As in a sprint race, in a solo show the start is everything. So Edelman gets off to a flying start with a story about Koko, the gorilla who learned sign language, and the animal’s appreciation for the late comic Robin Williams. And Edelman’s hilarious appreciation of Williams’ talent.

In the hands of a lesser talent, “Just For Us” might never have evolved from a long-form “So a Jew walks into a meeting of white supremacists…”
But here his deliberate choice to make that visit to an apartment in the New York City borough of Queens on a winter Tuesday in 2017 is the clothes hanger upon which Edelman hangs a series of riffs, each funnier than the last.
That includes compiling a database of anti-Semitic tweets and other toxic social media messages and then dealing with the senders of the messages in a most clever and effective way.
He returns again and again to a cast of characters among the 17 people who gathered at that apartment in Queens, including Chelsea, a young woman with a come hither vibe, and the “Jigsaw Lady,” hard at work on a 12,000-piece puzzle and someone who figures prominently in Edelman’s last joke.
At a recent press performance, the fact that Edelman was performing before many family and friends just a few miles from his former Brookline home undoubtedly added to his confidence – an area where he is hardly lacking – but he could have been performing before an audience of white supremacists and done just as well.

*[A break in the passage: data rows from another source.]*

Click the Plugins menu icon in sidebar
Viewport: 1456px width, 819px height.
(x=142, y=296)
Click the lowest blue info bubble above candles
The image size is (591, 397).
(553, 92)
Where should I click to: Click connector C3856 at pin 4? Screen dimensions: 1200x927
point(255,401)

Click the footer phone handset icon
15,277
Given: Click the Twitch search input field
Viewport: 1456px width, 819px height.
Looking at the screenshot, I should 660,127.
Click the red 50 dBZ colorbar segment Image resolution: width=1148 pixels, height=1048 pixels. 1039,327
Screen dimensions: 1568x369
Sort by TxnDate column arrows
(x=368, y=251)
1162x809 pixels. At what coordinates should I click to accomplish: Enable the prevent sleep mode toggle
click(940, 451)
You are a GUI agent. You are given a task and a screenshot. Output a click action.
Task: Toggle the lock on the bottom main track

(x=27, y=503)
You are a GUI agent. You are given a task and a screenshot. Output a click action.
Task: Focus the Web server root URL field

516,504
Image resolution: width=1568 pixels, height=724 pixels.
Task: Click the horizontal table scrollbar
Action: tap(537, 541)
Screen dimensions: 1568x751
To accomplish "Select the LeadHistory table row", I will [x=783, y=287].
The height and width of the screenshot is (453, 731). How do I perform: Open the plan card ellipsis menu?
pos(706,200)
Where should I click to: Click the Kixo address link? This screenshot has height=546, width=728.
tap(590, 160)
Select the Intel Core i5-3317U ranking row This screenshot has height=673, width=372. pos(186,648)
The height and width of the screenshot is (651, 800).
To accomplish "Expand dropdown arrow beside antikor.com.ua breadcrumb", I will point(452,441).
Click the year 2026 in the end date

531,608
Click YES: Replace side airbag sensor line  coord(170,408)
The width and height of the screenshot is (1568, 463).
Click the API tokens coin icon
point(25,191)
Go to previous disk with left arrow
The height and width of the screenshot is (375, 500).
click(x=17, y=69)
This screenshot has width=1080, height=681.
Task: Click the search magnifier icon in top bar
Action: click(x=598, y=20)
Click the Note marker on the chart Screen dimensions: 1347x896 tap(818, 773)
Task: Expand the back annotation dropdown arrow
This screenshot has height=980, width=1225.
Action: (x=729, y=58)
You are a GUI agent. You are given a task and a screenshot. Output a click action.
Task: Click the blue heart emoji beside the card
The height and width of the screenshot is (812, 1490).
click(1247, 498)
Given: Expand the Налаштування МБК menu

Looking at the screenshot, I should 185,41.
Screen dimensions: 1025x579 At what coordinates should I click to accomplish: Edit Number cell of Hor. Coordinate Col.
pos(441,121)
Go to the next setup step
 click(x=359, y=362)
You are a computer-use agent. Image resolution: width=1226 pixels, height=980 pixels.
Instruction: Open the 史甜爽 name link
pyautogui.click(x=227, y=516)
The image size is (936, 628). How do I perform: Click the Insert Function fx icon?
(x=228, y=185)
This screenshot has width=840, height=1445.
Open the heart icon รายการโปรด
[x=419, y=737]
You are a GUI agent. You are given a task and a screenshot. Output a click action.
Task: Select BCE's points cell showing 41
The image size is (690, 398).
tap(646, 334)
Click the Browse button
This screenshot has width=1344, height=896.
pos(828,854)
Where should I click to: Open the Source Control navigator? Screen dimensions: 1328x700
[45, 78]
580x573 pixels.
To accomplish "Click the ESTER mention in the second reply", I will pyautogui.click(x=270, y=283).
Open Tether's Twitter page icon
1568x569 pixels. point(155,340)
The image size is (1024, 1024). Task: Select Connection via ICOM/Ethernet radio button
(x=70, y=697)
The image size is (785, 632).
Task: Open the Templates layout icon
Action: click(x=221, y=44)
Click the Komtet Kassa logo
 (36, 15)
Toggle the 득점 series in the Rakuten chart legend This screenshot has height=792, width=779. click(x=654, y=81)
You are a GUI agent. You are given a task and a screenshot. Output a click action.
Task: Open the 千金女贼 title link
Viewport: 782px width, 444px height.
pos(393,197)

Edelman, 34, has been honing his talents for years, with “Just for Us” the third of his three award-winning, sell-out, solo shows, which include runs in London’s West End and the Edinburgh Fringe Festival. He’s also written extensively for TV, including serving as head writer and executive producer of Saturday Night Seder, a star-studded 70-minute special posted on YouTube.
Director Adam Brace, the associate director at the Soho Theatre in London, has been working with him since 2014, and Edelman has also enlisted advice from noted monologist Mike Birbiglia and a veritable Who’s Who of Boston comedians. Edelman was invited to participate in the latest edition of a Boston tradition, Denis Leary’s “Comics Come Home” fund-raiser.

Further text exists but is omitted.